----- RECORDS FOR THE EXERCISE -----

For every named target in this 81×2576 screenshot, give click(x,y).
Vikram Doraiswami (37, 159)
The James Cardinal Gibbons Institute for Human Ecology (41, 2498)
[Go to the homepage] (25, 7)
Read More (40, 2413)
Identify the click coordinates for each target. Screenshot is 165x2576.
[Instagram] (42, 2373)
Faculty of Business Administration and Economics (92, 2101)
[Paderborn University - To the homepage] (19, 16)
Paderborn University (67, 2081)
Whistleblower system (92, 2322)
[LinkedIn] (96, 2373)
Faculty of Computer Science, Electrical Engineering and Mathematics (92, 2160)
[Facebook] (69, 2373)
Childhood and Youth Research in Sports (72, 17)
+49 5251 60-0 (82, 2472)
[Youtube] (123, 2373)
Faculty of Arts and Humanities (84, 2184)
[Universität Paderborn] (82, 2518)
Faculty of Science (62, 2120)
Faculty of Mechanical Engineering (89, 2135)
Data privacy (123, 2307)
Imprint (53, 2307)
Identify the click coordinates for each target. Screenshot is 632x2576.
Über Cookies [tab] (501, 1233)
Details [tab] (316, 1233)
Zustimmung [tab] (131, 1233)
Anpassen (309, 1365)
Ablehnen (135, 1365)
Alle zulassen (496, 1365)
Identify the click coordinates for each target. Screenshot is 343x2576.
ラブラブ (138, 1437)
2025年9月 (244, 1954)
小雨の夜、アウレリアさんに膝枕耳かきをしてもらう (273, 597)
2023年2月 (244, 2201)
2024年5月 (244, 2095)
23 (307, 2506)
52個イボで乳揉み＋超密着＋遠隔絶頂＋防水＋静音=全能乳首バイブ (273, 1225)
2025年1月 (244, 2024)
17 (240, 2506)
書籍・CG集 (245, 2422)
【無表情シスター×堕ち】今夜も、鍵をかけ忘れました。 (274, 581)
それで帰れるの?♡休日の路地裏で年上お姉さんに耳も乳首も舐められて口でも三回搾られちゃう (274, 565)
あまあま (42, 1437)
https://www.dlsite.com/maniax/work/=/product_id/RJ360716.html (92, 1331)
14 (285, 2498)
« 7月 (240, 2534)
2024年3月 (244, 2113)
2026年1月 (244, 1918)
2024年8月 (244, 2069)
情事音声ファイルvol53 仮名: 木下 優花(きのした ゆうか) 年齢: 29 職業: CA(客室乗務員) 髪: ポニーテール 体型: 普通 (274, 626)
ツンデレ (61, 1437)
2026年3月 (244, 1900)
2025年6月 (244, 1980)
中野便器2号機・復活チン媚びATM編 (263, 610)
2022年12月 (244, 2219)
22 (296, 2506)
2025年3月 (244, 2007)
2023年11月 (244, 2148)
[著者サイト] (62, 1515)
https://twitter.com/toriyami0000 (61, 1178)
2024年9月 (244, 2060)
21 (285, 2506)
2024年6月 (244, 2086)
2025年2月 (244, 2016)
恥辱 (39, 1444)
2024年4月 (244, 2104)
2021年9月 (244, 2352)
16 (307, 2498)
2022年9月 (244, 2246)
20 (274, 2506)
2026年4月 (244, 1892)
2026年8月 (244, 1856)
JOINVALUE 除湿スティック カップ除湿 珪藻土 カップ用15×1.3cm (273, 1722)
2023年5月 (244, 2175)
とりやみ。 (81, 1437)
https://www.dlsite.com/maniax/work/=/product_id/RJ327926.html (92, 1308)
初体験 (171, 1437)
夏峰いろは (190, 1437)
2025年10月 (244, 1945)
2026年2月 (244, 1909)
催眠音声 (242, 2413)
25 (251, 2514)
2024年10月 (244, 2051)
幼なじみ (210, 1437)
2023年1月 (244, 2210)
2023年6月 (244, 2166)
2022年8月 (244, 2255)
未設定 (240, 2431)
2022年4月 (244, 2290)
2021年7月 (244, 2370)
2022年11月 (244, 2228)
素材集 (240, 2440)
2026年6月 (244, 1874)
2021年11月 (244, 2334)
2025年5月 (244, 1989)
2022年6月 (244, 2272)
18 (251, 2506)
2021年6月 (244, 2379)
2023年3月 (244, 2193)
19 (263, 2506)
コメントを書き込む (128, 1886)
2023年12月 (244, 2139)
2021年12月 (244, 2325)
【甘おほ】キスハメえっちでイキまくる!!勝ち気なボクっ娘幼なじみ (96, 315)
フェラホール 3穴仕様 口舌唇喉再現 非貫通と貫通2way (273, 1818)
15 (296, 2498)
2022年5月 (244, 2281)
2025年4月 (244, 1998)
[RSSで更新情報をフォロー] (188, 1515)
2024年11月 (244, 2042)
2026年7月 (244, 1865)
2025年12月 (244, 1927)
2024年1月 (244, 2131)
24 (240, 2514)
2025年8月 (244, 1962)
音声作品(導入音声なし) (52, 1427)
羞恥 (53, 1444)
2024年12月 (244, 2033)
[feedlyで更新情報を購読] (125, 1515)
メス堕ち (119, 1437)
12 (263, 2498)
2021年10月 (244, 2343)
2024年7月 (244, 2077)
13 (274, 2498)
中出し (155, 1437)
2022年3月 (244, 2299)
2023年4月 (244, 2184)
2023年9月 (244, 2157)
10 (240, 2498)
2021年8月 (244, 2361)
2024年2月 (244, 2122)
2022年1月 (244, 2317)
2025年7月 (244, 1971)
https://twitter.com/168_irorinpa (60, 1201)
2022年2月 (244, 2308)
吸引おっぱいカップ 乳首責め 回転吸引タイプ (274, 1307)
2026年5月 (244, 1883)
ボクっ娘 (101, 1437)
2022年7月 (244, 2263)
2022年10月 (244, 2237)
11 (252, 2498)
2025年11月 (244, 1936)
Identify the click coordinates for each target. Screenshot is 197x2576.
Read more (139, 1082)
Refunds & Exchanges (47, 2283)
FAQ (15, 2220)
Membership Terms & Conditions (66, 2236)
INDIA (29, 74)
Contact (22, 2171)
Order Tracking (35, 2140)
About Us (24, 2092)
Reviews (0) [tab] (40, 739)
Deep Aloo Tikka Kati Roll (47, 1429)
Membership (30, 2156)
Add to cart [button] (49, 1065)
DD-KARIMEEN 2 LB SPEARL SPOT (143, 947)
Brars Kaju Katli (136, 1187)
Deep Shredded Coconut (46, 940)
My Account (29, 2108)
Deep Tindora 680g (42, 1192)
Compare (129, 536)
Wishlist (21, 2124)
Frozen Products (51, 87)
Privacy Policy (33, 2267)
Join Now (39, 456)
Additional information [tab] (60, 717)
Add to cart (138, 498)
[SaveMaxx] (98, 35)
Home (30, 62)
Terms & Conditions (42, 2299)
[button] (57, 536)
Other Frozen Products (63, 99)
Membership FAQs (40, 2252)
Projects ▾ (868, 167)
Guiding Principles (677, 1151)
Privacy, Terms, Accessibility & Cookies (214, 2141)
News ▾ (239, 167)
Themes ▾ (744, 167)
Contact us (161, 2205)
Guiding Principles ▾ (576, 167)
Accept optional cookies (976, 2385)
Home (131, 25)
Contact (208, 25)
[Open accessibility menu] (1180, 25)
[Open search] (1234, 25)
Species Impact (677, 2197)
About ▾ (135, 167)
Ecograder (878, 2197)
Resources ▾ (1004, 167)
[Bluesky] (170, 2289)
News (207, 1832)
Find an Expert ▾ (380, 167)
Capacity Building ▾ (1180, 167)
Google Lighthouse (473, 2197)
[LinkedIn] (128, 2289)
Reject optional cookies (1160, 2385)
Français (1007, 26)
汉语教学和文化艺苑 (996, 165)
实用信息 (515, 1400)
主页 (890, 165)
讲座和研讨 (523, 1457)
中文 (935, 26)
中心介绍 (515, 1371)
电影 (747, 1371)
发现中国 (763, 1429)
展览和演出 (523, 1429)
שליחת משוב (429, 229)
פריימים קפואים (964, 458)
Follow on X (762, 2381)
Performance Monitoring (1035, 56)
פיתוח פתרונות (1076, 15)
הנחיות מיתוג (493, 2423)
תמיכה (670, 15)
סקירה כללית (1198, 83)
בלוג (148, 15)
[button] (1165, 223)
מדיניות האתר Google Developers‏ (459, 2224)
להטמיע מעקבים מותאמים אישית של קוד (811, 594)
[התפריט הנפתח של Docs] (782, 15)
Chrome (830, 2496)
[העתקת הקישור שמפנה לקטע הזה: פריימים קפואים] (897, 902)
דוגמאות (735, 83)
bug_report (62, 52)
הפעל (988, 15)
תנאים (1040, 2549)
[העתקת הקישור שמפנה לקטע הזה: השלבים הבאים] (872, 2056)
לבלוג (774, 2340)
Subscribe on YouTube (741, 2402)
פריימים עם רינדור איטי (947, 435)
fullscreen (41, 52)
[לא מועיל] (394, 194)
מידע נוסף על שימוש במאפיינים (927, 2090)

-----

▶ EXERCISE INSTRUCTIONS
Taking the entries from their first line through the line with "Faculty of Mechanical Engineering (89, 2135)", inclusive, restate each line word for word and give nothing else.

▶ SOLVED PROBLEM
For every named target in this 81×2576 screenshot, give click(x,y).
Vikram Doraiswami (37, 159)
The James Cardinal Gibbons Institute for Human Ecology (41, 2498)
[Go to the homepage] (25, 7)
Read More (40, 2413)
Identify the click coordinates for each target. Screenshot is 165x2576.
[Instagram] (42, 2373)
Faculty of Business Administration and Economics (92, 2101)
[Paderborn University - To the homepage] (19, 16)
Paderborn University (67, 2081)
Whistleblower system (92, 2322)
[LinkedIn] (96, 2373)
Faculty of Computer Science, Electrical Engineering and Mathematics (92, 2160)
[Facebook] (69, 2373)
Childhood and Youth Research in Sports (72, 17)
+49 5251 60-0 (82, 2472)
[Youtube] (123, 2373)
Faculty of Arts and Humanities (84, 2184)
[Universität Paderborn] (82, 2518)
Faculty of Science (62, 2120)
Faculty of Mechanical Engineering (89, 2135)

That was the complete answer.